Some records

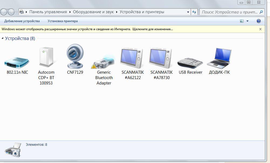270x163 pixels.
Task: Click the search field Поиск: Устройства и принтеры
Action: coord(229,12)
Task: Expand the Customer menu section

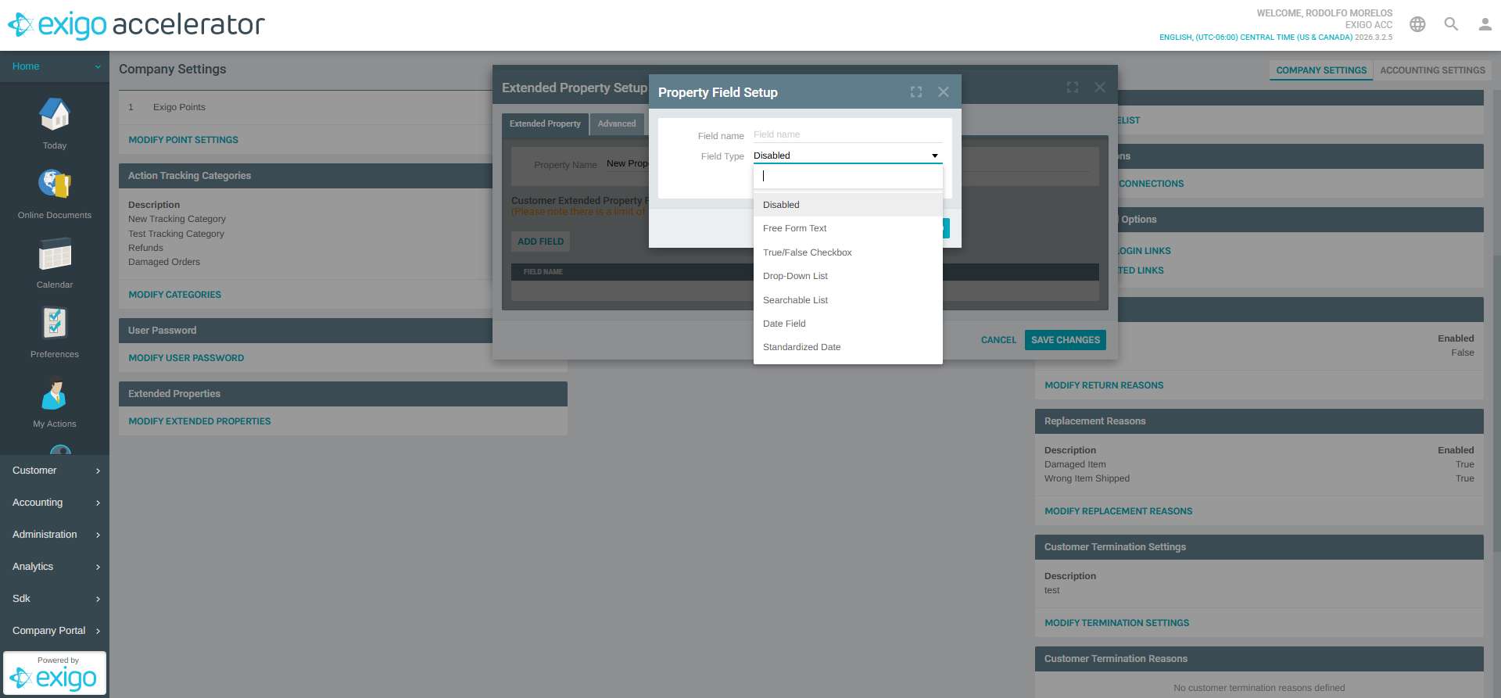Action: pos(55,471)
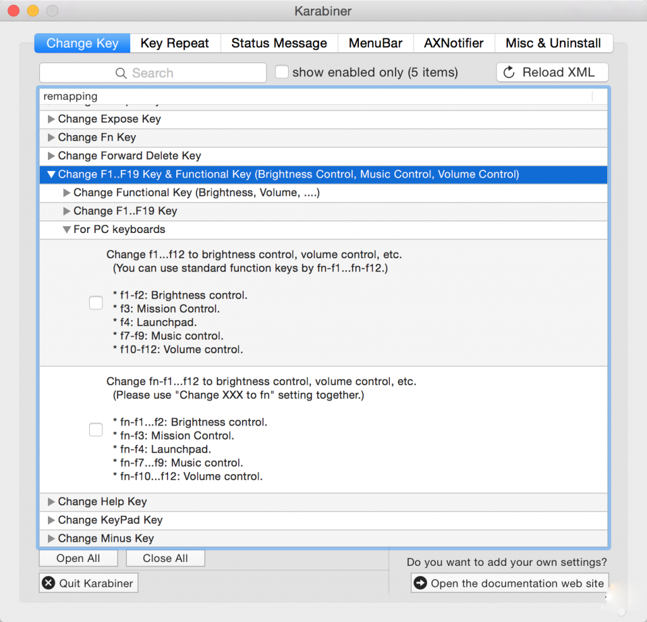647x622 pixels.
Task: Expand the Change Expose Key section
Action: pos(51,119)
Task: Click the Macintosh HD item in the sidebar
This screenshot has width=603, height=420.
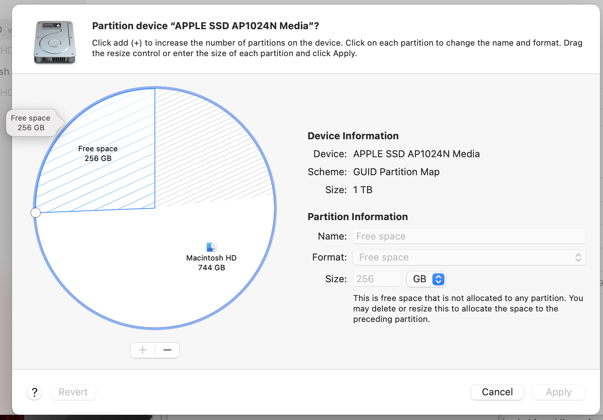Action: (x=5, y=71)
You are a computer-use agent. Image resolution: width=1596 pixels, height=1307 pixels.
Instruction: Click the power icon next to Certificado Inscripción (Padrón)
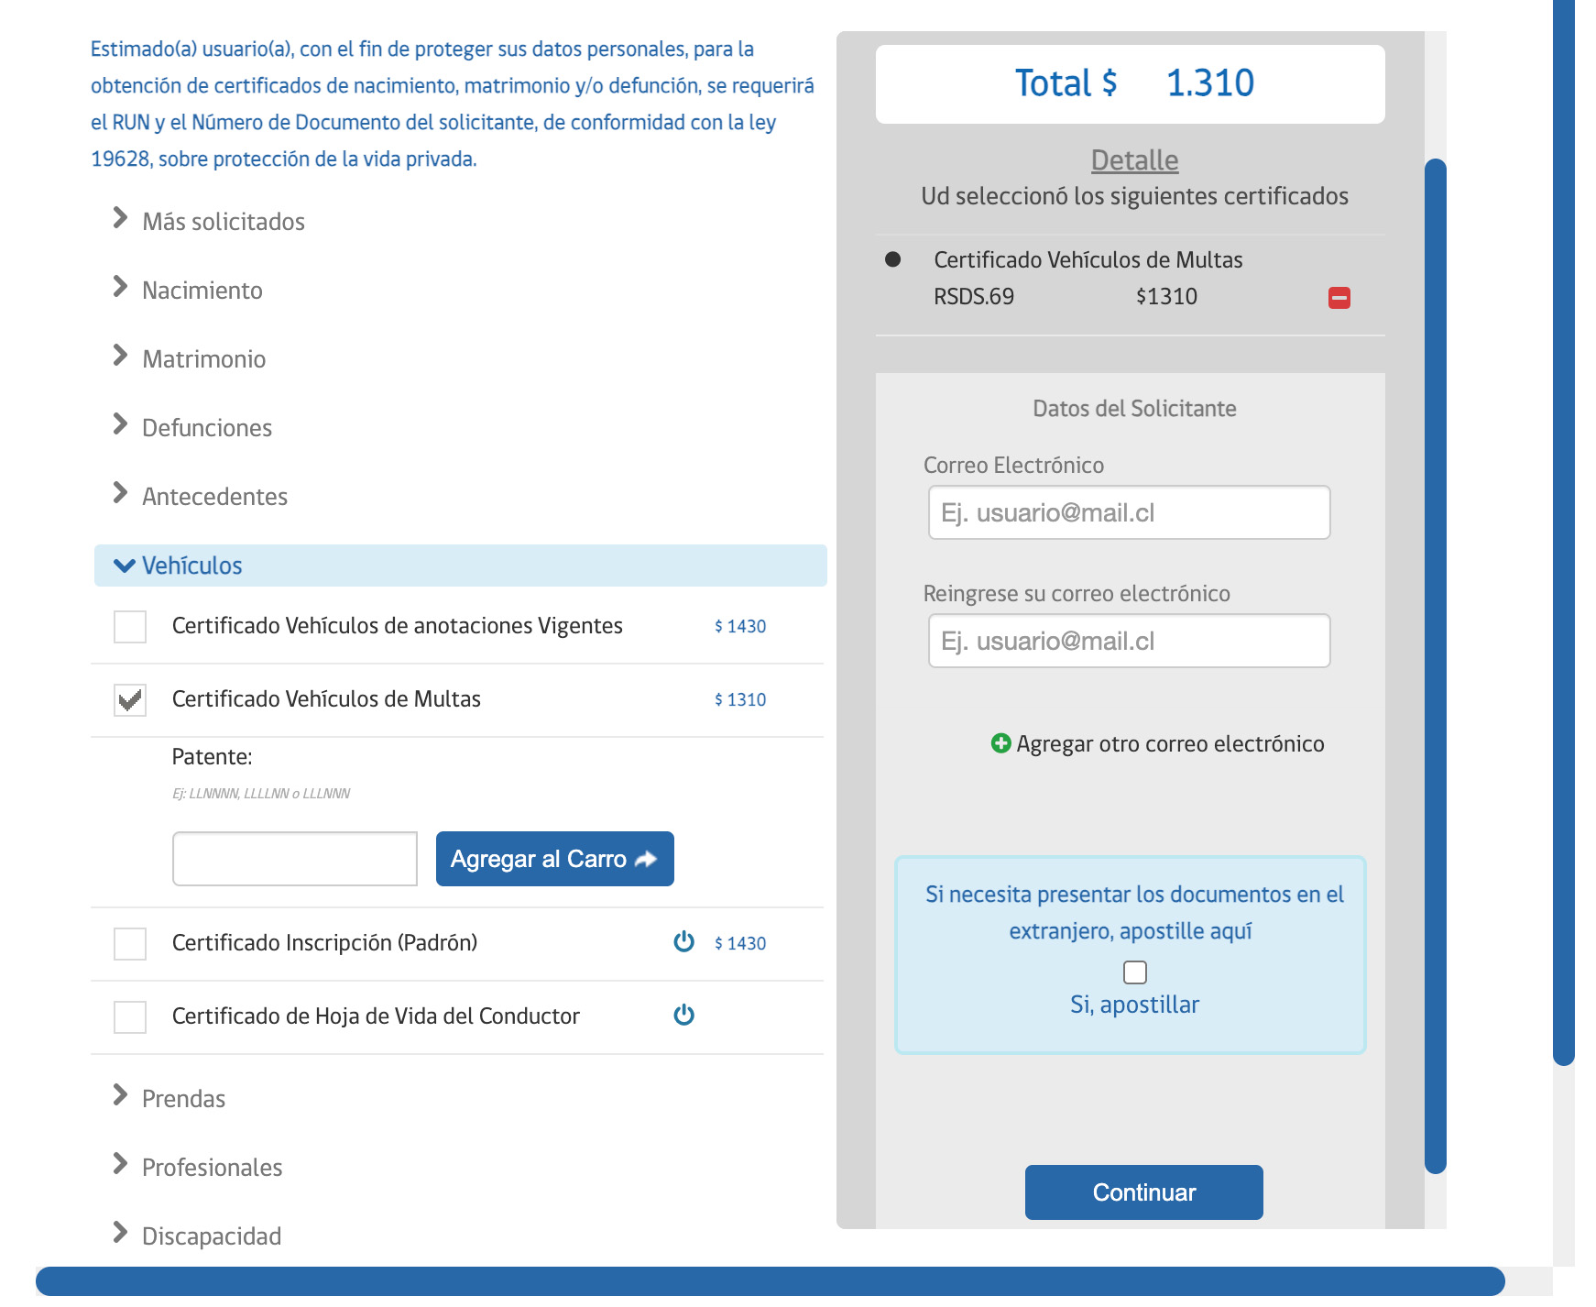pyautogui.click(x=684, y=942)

→ **Set task**
Please state how many lines of the data above contain the string "Expand", treating uppercase and lowercase as different. Reply with the number alone.

→ **Solution to the exercise**
2